Clinical characterization of individuals with the distal 1q21.1 microdeletion

chromosome 1

chromosome 1

Clinical characterization of individuals with the distal 1q21.1 microdeletion is described in this summary.

Deletions of the 1q21.1 segment may be subdivided into two groups: proximal (located in the interval of 144.9-146.2 Mb) and distal (~146.4-148.8 Mb). Proximal del 1q21.1 in the presence of modifying variant in RBM8A leads to TAR syndrome (thrombocytopenia-absent radius). Clinical consequences of the distal del 1q21.1 are not so clear.

The authors analyzed manifestations in a large cohort of patients with this deletion obtained from their own practice (34) and 13 patients from the Brunetti-Pierri et al. study. In total 43 out of 47 patients had “pure” deletions of the distal segment of 1q21.1 (BP3-BP4). Four others also included deletions of the more proximal area (BP2-BP4). Cases from prenatal diagnosis were not included. In 24 patients, parental specimens were not available. In 15 out of 23 patients where parental specimens were available, deletion was inherited from one of the parents.

The most common manifestation was intellectual disability, reported in ~3/4 of patients. Psychiatric and behavioral abnormalities were found in 22 patients, with attention deficit hyperactivity disorder the most commonly reported (10 out of 22). Autism was diagnosed in 6 patients. Microcephaly was recorded in 22/43 examined patients. 14 out of 47 had seizures. Hearing loss was reported in 6 patients. 30 out of 47 revealed mild dysmorphic features, but there was no specific type of dysmorphism allowing clinical recognition of distal del 1q21.1. Structural defects of internal organs were relatively uncommon. Congenital heart defects were diagnosed in 9 patients, and congenital kidney defects in 4, although not every patient had sufficient examination regarding these systems. Short stature was reported in 15 out of 36 patients.

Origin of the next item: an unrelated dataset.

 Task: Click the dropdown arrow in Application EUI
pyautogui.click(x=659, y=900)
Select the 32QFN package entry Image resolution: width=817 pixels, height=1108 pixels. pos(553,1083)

Significant variability may be explained at least partially by the presence of additional copy number variants or mutations in the genes within the complementary segment on the non-deleted chromosome. It should be noted that this review included only symptomatic individuals and did not include information on mildly affected (or healthy) parents of the affected individuals.

Edwards S.D. et al. “Clinical characterization of individuals with the distal 1q21.1  microdeletion”. “Amer. J. Med. Genet.” 2021, v. 185 (5), 1388-1398.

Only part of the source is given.